The Star of the Show: Instant Pot Carne Asada Recipe
Here it is – the recipe that will transform your weeknight dinners and impress your guests.
Ingredients
- 2 lbs (approx. 900g) flank steak or skirt steak, trimmed of excess hard fat
- For the Marinade:
- 1/2 cup fresh orange juice (from about 1-2 oranges)
- 1/4 cup fresh lime juice (from about 2-3 limes)
- 1/4 cup soy sauce (or tamari/coconut aminos for gluten-free)
- 2 tablespoons olive oil
- 1 tablespoon Worcestershire sauce (optional)
- 4-6 cloves garlic, minced
- 1 tablespoon chili powder
- 1 tablespoon ground cumin
- 1 teaspoon smoked paprika
- 1 teaspoon dried Mexican oregano (or regular oregano)

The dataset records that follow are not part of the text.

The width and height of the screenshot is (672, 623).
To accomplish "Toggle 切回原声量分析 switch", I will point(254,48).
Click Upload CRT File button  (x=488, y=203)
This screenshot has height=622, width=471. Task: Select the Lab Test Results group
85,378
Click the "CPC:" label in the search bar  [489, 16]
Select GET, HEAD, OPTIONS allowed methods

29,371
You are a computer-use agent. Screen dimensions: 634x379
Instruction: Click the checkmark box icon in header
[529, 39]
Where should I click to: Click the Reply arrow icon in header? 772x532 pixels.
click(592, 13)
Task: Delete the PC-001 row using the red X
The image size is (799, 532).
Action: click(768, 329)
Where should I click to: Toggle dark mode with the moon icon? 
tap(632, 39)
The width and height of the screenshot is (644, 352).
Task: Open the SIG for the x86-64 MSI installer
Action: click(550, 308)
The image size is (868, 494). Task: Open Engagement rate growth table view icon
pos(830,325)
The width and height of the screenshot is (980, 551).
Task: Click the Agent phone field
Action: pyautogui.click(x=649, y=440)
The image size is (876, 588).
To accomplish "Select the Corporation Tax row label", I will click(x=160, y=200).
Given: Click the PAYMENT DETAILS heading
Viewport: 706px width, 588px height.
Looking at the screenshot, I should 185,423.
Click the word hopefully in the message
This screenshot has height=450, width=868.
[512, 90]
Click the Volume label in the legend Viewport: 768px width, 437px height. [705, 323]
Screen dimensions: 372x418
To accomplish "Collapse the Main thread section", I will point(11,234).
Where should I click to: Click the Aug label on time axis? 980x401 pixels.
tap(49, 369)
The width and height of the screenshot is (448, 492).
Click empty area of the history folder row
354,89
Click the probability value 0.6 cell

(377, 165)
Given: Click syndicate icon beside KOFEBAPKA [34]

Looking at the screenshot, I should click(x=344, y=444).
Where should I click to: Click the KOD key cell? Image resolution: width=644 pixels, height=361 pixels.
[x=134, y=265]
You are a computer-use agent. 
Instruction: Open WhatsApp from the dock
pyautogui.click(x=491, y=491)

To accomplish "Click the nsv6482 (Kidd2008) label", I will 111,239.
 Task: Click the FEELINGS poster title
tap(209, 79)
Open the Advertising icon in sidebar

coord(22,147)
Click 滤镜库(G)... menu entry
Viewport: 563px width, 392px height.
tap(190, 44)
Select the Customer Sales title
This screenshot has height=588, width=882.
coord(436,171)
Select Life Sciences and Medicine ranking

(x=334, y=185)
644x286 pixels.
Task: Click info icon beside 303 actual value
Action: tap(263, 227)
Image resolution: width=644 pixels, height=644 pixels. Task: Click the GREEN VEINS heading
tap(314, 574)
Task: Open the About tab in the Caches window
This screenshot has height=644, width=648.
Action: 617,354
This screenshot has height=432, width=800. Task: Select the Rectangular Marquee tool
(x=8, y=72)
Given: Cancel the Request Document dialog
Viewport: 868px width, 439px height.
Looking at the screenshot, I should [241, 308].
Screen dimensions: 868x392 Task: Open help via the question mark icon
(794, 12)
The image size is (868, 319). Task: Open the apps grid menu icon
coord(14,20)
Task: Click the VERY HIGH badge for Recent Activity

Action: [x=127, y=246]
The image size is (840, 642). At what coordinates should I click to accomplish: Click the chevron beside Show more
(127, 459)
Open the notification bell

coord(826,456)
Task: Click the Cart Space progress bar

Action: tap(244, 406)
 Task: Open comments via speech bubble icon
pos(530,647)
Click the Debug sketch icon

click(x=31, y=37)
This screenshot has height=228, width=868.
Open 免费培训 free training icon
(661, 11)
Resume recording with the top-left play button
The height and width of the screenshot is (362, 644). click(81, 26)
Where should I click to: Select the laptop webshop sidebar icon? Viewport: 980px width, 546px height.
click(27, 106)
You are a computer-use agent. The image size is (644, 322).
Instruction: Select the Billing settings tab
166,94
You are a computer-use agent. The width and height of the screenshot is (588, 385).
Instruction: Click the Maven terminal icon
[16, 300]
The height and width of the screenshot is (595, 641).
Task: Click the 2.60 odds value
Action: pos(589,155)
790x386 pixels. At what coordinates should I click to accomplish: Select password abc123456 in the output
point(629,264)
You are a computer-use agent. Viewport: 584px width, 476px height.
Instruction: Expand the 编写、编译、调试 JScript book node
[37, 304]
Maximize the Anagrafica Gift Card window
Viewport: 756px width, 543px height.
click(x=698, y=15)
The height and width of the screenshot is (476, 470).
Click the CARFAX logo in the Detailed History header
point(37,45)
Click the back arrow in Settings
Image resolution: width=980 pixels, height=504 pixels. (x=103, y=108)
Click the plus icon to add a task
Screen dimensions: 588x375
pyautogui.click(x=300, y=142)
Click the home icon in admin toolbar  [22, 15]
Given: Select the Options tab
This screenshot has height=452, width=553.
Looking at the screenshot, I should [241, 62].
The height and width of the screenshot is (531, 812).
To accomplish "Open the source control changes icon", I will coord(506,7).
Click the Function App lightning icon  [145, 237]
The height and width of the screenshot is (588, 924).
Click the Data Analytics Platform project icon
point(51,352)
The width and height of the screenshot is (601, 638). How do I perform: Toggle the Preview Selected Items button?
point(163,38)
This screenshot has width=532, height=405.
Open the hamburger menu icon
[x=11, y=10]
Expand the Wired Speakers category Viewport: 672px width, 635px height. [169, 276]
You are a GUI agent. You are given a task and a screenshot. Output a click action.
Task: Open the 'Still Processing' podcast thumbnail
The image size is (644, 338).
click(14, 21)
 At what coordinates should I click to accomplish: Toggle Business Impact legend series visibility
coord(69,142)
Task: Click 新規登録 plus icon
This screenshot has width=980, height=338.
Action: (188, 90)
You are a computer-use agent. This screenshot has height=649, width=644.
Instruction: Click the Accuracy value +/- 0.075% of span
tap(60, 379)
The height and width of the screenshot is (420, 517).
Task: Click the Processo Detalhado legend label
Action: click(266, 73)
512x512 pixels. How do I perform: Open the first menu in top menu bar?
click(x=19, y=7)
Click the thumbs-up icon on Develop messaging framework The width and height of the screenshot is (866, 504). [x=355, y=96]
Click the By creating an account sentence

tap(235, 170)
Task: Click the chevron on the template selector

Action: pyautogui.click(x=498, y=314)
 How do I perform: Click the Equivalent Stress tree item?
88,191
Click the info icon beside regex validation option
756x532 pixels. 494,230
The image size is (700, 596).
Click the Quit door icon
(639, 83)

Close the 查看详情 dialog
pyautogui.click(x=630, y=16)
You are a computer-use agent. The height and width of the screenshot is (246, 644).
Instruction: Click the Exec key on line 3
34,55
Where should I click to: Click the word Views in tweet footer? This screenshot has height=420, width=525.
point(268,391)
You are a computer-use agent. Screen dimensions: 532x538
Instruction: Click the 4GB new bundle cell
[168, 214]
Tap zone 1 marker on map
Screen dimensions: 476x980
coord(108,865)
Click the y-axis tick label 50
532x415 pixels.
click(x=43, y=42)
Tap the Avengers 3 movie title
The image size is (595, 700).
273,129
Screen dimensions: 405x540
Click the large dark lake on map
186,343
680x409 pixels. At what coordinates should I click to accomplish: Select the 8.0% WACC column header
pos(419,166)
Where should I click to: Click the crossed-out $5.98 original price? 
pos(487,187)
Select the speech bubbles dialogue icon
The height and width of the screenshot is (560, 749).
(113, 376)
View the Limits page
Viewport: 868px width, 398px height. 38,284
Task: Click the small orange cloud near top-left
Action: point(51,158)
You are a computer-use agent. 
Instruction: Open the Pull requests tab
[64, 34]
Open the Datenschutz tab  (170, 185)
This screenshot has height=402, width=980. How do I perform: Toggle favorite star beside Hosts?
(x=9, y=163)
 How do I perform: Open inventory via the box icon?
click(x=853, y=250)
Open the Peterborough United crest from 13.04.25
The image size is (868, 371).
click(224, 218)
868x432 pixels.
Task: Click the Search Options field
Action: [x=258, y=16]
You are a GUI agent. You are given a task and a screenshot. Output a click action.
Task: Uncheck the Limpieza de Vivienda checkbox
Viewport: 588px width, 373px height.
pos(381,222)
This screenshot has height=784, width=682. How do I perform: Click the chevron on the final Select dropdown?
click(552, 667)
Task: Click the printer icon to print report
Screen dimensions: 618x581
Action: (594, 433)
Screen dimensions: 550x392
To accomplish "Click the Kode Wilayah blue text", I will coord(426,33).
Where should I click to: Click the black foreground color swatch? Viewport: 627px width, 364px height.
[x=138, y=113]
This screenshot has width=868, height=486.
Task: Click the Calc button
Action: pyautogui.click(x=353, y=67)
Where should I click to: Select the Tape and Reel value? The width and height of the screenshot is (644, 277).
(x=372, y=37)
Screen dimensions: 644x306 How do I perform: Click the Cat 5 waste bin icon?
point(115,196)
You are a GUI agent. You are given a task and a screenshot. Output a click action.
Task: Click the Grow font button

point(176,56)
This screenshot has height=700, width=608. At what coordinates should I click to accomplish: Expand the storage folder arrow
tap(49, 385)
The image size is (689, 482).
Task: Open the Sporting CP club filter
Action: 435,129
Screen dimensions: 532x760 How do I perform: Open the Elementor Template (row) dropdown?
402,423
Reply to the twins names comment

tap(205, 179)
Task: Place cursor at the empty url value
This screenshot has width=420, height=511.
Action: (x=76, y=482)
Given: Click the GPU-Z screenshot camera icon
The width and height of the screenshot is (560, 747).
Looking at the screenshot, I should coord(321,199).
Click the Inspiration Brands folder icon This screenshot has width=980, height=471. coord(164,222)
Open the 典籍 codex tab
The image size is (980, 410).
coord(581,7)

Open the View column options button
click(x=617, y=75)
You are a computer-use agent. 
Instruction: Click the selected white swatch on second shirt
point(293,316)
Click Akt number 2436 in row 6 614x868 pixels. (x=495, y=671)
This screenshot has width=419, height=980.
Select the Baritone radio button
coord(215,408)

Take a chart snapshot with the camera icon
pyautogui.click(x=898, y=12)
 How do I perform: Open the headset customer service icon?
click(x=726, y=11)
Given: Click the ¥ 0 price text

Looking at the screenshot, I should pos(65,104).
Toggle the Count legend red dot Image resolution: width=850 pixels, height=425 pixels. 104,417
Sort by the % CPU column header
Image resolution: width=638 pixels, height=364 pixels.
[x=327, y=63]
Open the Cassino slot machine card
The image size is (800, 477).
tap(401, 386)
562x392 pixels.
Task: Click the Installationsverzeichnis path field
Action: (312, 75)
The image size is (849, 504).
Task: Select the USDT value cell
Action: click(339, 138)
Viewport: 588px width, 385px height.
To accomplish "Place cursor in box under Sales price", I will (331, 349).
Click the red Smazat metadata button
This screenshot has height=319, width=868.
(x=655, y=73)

- 1/2 cup chopped fresh cilantro (stems and leaves)
- 1 jalapeño, minced (optional, seeds removed for less heat)
- 1 teaspoon freshly ground black pepper
- 1/2 teaspoon salt (adjust after cooking, as soy sauce is salty)
- For Searing (Optional, but Recommended):
- 1 tablespoon additional olive oil or avocado oil
Equipment
- Instant Pot (6-quart or 8-quart model)
- Large bowl or resealable plastic bag (for marinating)
- Tongs
- Cutting board
- Sharp knife
Step-by-Step: Crafting Perfect Instant Pot Carne Asada
Follow these steps carefully, and you’ll be rewarded with incredibly flavorful and tender carne asada.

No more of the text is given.